Que sait-on des effets de la cigarette électronique sur la santé ?
On ne sait quasiment rien. Alors que le tabac est utilisé depuis 500 ans, il a fallu attendre les années 50 pour découvrir les dangers du tabagisme. Il existe, de surcroît, différents types de cigarettes électroniques dont on ne connaît pas toujours précisément la composition. Les produits utilisés (généralement du propylène de glycol ou du glycérol, des arômes et de la nicotine) sont chauffés, donc transformés avant d’être inhalés. Et si une utilisation à court terme ne semble pas poser de problème, personne ne sait ce qu’il en sera si la personne fume des cigarettes électroniques pendant 20 ans. Les études sur la toxicité sont aujourd’hui quasiment inexistantes et les observations risquent de se faire in vivo.

Que pensez-vous des recommandations du rapport du groupe d’experts dirigés par le Pr Bertrand Dautzenberg ?

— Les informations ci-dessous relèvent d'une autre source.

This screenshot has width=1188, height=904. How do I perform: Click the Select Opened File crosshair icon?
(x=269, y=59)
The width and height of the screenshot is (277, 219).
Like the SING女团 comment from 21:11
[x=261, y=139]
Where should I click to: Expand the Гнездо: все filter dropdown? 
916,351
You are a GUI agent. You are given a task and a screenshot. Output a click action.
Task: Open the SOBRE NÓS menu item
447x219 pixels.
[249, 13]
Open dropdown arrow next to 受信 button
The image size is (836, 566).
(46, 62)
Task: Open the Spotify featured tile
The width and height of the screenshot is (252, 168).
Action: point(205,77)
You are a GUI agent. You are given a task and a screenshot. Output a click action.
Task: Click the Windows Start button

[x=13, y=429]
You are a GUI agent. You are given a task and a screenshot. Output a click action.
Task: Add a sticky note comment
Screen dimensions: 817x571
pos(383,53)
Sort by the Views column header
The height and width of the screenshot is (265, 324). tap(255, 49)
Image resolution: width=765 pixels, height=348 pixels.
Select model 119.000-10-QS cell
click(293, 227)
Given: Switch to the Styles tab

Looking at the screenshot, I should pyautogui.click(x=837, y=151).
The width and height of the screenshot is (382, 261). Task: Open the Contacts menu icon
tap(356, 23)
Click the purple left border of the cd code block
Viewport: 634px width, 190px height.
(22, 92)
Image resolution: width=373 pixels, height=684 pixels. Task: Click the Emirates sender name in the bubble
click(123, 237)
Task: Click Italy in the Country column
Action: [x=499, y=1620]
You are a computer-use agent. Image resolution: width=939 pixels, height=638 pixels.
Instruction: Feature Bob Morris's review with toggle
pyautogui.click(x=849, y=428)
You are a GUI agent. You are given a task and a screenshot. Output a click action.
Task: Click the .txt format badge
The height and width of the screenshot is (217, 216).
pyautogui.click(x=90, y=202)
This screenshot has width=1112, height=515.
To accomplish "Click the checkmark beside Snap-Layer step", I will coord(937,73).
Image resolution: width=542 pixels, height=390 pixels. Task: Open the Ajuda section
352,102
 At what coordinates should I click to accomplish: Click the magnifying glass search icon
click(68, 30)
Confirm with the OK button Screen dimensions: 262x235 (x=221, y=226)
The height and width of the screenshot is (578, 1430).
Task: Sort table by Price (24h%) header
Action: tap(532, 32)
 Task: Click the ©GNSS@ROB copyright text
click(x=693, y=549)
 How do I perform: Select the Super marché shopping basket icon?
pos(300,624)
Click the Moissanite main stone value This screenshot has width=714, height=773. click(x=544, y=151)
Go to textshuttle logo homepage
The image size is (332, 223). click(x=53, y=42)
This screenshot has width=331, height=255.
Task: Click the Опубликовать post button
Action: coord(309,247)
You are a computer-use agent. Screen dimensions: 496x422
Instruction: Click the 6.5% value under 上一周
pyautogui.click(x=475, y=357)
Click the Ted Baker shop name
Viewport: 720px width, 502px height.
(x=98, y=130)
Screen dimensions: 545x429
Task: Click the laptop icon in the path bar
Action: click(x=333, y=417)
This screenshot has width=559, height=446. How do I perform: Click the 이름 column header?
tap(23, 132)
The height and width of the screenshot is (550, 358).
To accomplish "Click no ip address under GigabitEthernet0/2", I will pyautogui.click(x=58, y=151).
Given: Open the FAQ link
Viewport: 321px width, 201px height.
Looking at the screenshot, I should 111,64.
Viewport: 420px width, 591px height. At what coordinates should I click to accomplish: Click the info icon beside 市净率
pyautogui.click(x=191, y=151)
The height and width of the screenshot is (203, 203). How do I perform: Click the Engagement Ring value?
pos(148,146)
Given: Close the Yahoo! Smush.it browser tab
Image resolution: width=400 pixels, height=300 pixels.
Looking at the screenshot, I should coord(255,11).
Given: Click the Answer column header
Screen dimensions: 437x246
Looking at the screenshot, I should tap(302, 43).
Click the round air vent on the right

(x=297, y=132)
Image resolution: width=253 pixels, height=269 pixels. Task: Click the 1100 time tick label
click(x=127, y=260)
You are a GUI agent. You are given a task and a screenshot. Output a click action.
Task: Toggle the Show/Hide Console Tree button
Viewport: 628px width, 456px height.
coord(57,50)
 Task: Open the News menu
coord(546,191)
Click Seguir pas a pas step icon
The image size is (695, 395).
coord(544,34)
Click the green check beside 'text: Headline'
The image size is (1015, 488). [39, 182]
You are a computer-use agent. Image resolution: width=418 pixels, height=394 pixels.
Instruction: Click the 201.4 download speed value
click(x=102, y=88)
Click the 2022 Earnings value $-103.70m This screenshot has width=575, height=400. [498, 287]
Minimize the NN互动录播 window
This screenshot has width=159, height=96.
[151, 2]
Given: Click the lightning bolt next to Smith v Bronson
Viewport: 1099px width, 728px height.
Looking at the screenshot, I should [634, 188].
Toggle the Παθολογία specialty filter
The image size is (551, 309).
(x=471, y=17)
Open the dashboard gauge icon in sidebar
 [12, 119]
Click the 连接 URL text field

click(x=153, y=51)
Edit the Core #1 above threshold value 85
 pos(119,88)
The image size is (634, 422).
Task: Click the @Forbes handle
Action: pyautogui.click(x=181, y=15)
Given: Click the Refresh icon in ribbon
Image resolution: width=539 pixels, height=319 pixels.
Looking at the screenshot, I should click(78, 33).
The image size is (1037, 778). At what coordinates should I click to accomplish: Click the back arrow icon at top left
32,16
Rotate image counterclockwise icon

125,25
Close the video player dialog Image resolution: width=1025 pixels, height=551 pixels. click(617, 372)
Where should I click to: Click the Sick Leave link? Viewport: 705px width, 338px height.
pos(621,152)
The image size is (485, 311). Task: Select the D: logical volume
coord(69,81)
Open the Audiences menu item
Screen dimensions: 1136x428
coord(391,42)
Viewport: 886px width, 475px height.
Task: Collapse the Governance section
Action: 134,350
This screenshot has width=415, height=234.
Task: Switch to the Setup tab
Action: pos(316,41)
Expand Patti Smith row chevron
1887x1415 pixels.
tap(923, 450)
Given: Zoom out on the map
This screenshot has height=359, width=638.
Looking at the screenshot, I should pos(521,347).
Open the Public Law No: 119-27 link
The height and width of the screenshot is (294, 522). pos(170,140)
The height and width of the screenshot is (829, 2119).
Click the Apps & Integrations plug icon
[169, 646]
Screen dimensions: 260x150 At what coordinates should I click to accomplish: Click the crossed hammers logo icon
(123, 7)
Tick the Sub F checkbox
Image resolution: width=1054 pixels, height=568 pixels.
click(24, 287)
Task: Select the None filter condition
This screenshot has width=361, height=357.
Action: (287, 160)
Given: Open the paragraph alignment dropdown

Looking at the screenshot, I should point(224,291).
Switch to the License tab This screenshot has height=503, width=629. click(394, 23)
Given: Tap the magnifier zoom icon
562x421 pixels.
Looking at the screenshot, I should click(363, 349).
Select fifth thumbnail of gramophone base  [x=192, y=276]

Les mesures vont dans le bon sens, même si je me suis posé la question du moratoire de l’interdiction. Dans mon hôpital, j’ai rencontré des patients qui ont arrêté de fumer grâce à l’e-cigarette mais il n’est pas certain que cette dernière permette de gérer les fluctuations émotionnelles aussi efficacement que la cigarette classique. Il est en tout état de cause important d’interdire de vapoter dans les lieux publics. Je ne peux pas imaginer que l’e-cigarette puisse être utilisée dans un couloir d’hôpital, à côté d’une bouteille à oxygène, cela risque de brouiller le message et de devenir un sujet de contestation ou de polémique. Je pense qu’il faut la traiter comme la cigarette. L’interdiction aux mineurs me paraît plus discutable, elle risque d’avoir l’effet inverse sur des adolescents.